▸ RECORDS TO USE:
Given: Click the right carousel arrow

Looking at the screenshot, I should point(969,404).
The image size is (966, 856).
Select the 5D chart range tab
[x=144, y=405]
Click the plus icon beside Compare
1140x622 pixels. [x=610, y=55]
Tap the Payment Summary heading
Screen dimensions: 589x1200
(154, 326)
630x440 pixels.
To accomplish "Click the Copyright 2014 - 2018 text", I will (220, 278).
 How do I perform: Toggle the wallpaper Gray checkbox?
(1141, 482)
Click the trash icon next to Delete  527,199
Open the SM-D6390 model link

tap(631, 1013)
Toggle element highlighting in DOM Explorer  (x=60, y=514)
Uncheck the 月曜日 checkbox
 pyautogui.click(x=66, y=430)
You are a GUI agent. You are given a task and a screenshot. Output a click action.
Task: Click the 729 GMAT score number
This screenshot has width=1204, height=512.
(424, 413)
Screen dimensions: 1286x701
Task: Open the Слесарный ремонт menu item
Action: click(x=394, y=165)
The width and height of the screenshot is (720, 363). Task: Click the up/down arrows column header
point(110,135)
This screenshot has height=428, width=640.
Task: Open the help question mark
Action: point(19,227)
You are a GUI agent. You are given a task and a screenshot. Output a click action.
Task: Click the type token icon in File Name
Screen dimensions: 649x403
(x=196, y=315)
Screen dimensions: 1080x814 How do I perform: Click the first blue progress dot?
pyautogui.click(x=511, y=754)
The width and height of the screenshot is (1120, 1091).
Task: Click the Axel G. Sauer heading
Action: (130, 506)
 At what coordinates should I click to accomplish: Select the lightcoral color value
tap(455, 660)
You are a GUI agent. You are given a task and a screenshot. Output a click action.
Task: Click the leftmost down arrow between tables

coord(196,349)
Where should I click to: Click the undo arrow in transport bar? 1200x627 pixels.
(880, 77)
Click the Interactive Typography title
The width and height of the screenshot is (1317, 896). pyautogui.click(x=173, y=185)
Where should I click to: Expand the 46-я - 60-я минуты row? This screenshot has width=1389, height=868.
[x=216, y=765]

▸ WHAT YOU SHOULD DO: Recopy the entries above exactly, with every line included.

▸ EXERCISE RESULT:
Given: Click the right carousel arrow

Looking at the screenshot, I should point(969,404).
The image size is (966, 856).
Select the 5D chart range tab
[x=144, y=405]
Click the plus icon beside Compare
1140x622 pixels. [x=610, y=55]
Tap the Payment Summary heading
Screen dimensions: 589x1200
(154, 326)
630x440 pixels.
To accomplish "Click the Copyright 2014 - 2018 text", I will (220, 278).
 How do I perform: Toggle the wallpaper Gray checkbox?
(1141, 482)
Click the trash icon next to Delete  527,199
Open the SM-D6390 model link

tap(631, 1013)
Toggle element highlighting in DOM Explorer  (x=60, y=514)
Uncheck the 月曜日 checkbox
 pyautogui.click(x=66, y=430)
You are a GUI agent. You are given a task and a screenshot. Output a click action.
Task: Click the 729 GMAT score number
This screenshot has width=1204, height=512.
(424, 413)
Screen dimensions: 1286x701
Task: Open the Слесарный ремонт menu item
Action: click(x=394, y=165)
The width and height of the screenshot is (720, 363). Task: Click the up/down arrows column header
point(110,135)
This screenshot has height=428, width=640.
Task: Open the help question mark
Action: point(19,227)
You are a GUI agent. You are given a task and a screenshot. Output a click action.
Task: Click the type token icon in File Name
Screen dimensions: 649x403
(x=196, y=315)
Screen dimensions: 1080x814 How do I perform: Click the first blue progress dot?
pyautogui.click(x=511, y=754)
The width and height of the screenshot is (1120, 1091).
Task: Click the Axel G. Sauer heading
Action: (130, 506)
 At what coordinates should I click to accomplish: Select the lightcoral color value
tap(455, 660)
You are a GUI agent. You are given a task and a screenshot. Output a click action.
Task: Click the leftmost down arrow between tables

coord(196,349)
Where should I click to: Click the undo arrow in transport bar? 1200x627 pixels.
(880, 77)
Click the Interactive Typography title
The width and height of the screenshot is (1317, 896). pyautogui.click(x=173, y=185)
Where should I click to: Expand the 46-я - 60-я минуты row? This screenshot has width=1389, height=868.
[x=216, y=765]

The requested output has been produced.